* _Stored records_:
_ _ _ _ _ _ _
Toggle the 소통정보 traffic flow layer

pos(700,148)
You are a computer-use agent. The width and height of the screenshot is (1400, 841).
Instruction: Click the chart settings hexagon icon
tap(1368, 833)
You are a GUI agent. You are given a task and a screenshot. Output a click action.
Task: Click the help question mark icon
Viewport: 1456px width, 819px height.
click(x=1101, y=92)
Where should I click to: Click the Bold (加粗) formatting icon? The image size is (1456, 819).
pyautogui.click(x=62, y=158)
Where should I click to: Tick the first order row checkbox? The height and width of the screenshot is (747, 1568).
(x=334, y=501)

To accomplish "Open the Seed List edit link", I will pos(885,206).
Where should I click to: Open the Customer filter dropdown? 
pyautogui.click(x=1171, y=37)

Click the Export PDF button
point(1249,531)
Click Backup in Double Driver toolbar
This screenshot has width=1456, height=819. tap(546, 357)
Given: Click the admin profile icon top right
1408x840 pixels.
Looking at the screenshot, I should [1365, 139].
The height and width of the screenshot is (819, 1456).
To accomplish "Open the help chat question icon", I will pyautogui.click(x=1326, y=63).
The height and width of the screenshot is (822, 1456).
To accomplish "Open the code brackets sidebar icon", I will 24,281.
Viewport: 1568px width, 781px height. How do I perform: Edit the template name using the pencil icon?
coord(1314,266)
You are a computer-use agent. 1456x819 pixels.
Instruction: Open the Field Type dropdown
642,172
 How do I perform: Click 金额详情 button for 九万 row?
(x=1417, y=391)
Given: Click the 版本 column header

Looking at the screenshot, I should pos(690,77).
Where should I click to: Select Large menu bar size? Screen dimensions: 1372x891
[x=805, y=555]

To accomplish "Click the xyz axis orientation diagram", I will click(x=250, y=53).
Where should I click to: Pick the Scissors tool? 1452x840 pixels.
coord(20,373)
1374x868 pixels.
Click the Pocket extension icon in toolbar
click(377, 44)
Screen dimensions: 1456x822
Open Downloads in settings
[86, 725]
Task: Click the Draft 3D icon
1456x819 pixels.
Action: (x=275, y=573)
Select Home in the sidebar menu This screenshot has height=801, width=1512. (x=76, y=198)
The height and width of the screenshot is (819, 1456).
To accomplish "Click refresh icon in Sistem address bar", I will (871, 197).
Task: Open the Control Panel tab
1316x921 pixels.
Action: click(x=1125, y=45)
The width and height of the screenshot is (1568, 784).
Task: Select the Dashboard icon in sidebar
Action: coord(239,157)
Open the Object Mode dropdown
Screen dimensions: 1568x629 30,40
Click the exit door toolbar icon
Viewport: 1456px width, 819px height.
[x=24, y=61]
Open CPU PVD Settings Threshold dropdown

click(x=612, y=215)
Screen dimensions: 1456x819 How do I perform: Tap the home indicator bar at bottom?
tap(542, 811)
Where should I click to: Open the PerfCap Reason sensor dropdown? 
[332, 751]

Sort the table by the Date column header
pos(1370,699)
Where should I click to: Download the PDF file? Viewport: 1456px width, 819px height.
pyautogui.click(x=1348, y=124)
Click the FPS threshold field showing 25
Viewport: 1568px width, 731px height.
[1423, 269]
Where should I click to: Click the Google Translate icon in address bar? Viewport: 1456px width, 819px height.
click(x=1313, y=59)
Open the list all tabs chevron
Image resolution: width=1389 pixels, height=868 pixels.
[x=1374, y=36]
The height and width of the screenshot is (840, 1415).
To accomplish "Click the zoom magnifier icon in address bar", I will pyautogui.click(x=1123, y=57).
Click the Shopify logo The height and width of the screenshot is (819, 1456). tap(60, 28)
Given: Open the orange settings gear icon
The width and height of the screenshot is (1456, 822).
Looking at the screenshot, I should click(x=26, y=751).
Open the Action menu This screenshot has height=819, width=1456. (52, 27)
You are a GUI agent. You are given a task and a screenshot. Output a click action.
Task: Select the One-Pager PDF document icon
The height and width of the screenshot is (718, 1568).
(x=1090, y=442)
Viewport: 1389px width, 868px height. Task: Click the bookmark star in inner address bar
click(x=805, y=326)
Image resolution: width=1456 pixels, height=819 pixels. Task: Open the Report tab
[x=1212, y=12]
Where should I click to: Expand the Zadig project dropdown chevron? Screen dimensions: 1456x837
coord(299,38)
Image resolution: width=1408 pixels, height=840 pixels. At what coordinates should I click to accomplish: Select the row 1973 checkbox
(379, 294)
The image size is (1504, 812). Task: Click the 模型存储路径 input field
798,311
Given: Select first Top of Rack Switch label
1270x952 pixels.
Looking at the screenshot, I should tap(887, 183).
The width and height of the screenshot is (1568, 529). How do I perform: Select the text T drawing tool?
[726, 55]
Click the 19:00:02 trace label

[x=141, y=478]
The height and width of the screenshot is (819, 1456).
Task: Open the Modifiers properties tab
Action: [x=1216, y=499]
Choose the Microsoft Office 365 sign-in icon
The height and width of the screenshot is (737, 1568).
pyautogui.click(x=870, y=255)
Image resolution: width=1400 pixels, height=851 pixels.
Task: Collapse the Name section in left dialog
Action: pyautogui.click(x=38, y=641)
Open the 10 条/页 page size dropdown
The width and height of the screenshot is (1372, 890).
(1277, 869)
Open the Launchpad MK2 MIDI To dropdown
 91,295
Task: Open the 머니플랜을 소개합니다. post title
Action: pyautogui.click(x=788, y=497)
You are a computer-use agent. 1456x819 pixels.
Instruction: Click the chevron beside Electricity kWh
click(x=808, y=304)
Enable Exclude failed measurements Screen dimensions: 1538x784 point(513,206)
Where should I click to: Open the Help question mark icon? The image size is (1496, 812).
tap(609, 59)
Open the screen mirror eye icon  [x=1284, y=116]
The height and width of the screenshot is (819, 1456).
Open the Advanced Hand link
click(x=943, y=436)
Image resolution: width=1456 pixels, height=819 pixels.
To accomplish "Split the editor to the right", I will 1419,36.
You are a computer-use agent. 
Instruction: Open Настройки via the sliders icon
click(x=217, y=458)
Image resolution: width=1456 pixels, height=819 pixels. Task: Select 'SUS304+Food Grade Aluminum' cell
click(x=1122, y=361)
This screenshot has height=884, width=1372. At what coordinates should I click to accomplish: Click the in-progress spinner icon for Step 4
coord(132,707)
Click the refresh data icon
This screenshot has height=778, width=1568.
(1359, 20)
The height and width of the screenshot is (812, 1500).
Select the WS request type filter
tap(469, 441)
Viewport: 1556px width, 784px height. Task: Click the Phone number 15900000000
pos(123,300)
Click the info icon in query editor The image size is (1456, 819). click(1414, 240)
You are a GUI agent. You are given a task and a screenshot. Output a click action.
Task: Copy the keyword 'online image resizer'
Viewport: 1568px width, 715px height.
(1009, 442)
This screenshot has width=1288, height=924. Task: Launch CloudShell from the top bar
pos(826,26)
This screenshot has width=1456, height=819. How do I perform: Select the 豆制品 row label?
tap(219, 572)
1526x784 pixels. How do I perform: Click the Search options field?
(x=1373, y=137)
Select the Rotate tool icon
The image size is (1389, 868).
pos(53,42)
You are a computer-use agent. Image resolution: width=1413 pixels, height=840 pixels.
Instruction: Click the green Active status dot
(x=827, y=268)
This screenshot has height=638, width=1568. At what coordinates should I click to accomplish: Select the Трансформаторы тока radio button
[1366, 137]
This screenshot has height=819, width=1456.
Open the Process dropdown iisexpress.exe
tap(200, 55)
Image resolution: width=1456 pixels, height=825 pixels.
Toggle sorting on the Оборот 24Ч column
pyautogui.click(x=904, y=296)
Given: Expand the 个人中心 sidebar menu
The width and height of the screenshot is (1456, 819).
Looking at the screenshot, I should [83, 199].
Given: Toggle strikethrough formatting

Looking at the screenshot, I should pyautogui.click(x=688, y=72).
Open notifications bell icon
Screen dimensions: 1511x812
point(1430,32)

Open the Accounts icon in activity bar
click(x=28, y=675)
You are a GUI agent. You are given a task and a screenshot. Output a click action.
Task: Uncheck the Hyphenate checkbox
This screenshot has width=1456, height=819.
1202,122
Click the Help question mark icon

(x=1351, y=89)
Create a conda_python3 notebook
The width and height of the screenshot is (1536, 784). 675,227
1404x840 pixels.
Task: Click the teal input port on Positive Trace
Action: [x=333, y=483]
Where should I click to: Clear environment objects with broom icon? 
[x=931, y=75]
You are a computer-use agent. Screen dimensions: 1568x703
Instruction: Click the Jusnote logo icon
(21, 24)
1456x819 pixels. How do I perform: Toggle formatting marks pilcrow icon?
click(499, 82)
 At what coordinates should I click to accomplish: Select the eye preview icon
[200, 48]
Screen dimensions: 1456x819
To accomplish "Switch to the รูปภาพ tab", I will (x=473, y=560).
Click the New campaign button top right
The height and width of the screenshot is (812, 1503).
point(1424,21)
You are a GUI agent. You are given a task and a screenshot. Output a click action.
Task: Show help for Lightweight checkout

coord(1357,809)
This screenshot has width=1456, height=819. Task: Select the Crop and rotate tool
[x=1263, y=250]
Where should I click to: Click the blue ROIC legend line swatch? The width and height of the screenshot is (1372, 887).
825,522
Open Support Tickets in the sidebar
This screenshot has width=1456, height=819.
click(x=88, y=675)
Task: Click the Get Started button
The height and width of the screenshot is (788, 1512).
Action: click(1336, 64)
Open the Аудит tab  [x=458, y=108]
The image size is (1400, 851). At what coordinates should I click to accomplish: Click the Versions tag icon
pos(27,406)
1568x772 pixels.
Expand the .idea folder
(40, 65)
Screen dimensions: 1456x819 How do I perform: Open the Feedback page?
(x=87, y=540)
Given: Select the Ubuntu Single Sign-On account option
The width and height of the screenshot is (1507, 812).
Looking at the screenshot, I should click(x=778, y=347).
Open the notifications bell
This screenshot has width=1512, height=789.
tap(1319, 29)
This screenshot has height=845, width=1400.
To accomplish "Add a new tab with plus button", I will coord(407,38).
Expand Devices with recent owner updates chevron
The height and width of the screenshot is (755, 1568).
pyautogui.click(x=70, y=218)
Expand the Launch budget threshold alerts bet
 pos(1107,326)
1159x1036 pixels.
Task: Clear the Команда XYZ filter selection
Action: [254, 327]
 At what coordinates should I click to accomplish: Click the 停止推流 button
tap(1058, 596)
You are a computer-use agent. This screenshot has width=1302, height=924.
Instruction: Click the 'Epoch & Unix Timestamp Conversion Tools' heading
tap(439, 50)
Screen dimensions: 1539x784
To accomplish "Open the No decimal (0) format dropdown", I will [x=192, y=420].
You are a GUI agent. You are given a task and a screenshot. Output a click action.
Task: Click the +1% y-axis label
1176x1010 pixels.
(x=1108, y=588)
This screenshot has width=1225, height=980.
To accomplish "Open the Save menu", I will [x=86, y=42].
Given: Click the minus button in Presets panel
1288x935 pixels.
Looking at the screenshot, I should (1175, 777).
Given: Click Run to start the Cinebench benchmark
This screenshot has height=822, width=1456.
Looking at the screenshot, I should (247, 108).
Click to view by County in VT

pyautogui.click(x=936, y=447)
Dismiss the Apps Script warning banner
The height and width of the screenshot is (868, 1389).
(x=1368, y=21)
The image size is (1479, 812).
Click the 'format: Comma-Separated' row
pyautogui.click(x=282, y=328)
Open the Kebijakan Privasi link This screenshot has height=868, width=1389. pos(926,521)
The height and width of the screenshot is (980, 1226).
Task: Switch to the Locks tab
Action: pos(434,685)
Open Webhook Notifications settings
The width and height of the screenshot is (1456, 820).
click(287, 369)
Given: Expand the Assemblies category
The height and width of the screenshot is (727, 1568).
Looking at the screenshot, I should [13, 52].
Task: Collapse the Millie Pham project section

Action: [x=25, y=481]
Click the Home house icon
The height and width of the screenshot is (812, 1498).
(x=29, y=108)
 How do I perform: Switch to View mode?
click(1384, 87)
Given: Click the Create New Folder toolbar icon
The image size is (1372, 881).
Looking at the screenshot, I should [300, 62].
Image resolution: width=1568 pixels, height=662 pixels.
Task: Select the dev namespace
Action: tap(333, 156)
_ _ _ _ _ _ _
* _YOUR OBJECTIVE_: Look above for the line holding "You are a computer-use agent. Image" and the line holding "Open Support Tickets in the sidebar", then output exactly those two lines and every line between them, nothing more.

* _ANSWER SPACE_:
You are a computer-use agent. Image resolution: width=1413 pixels, height=840 pixels.
Instruction: Click the green Active status dot
(x=827, y=268)
This screenshot has height=638, width=1568. At what coordinates should I click to accomplish: Select the Трансформаторы тока radio button
[1366, 137]
This screenshot has height=819, width=1456.
Open the Process dropdown iisexpress.exe
tap(200, 55)
Image resolution: width=1456 pixels, height=825 pixels.
Toggle sorting on the Оборот 24Ч column
pyautogui.click(x=904, y=296)
Given: Expand the 个人中心 sidebar menu
The width and height of the screenshot is (1456, 819).
Looking at the screenshot, I should [83, 199].
Given: Toggle strikethrough formatting

Looking at the screenshot, I should pyautogui.click(x=688, y=72).
Open notifications bell icon
Screen dimensions: 1511x812
point(1430,32)

Open the Accounts icon in activity bar
click(x=28, y=675)
You are a GUI agent. You are given a task and a screenshot. Output a click action.
Task: Uncheck the Hyphenate checkbox
This screenshot has width=1456, height=819.
1202,122
Click the Help question mark icon

(x=1351, y=89)
Create a conda_python3 notebook
The width and height of the screenshot is (1536, 784). 675,227
1404x840 pixels.
Task: Click the teal input port on Positive Trace
Action: [x=333, y=483]
Where should I click to: Clear environment objects with broom icon? 
[x=931, y=75]
You are a computer-use agent. Screen dimensions: 1568x703
Instruction: Click the Jusnote logo icon
(21, 24)
1456x819 pixels. How do I perform: Toggle formatting marks pilcrow icon?
click(499, 82)
 At what coordinates should I click to accomplish: Select the eye preview icon
[200, 48]
Screen dimensions: 1456x819
To accomplish "Switch to the รูปภาพ tab", I will (x=473, y=560).
Click the New campaign button top right
The height and width of the screenshot is (812, 1503).
point(1424,21)
You are a GUI agent. You are given a task and a screenshot. Output a click action.
Task: Show help for Lightweight checkout

coord(1357,809)
This screenshot has width=1456, height=819. Task: Select the Crop and rotate tool
[x=1263, y=250]
Where should I click to: Click the blue ROIC legend line swatch? The width and height of the screenshot is (1372, 887).
825,522
Open Support Tickets in the sidebar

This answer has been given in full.